Hunting hydrogen in High Entropy Alloy based metal hydrides with neutron scattering
Researchers from the Department of Chemistry – Ångström laboratory within the division of Inorganic Chemistry at Uppsala University in collaboration with groups at the Institute for Energy Technology (Norway), Sandia national laboratories (US) and the ISIS Neutron and Muon source (UK) have recently been locating the position of hydrogen while leaving High Entropy Alloy based materials.
Why is this of interest?
Hydrogen is seen as one of the most promising solutions to large-scale energy storage when switching electricity production from fossil to renewable energy sources due to its vast abundance and high gravimetric energy density. Storing and handling compressed gaseous hydrogen does, however, come with several challenges such as inherent safety aspects and the high cost of compression. Instead, hydrogen can be stored in the solid state using a metal hydride, which offers improved safety and higher volumetric energy densities. An emerging field within the metal hydride community is High Entropy Alloy (HEA) based metal hydrides. The vast compositional space generated by this type of alloy design should enable tailoring of the hydrogen sorption properties to a targeted application. Developing such design rules however requires detailed knowledge of the position of hydrogen in these alloys during operation.
How is it done?
Hydrogen is practically invisible to X-rays, which is a common probe to study solid-state materials, making such techniques unviable for these needs. Luckily, it is very visible to neutrons if we use its heavier isotope deuterium. Neutrons also interact weakly with most matter, enabling us to put additional measurement devices in the neutron beam. In this case, we would like to measure the mass loss as deuterium is leaving the material with a balance. Knowing the exact amount of deuterium by weight in addition with the structural information from neutron diffraction would enable us to locate deuterium within the material with a much higher accuracy.
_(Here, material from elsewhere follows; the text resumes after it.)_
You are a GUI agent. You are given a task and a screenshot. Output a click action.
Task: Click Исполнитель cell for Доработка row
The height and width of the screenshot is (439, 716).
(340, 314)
The experiment was done on a sample series of High Entropy Alloy metal deuterides with increasing chemical complexity at the Polaris beamline at ISIS neutron and Muon source in Oxfordshire, UK. The results showed that for the least complex system (TiVNb), deuterium leaves the material in a single step, but by adding additional elements (Zr and Hf) this turns into multiple ones. Adding Zr makes the deuterium jump from one position (tetrahedral geometry) to another (octahedral geometry) before leaving the material. Subsequently adding Hf to a five component system increases the complexity during the later stages of hydrogen (deuterium) release.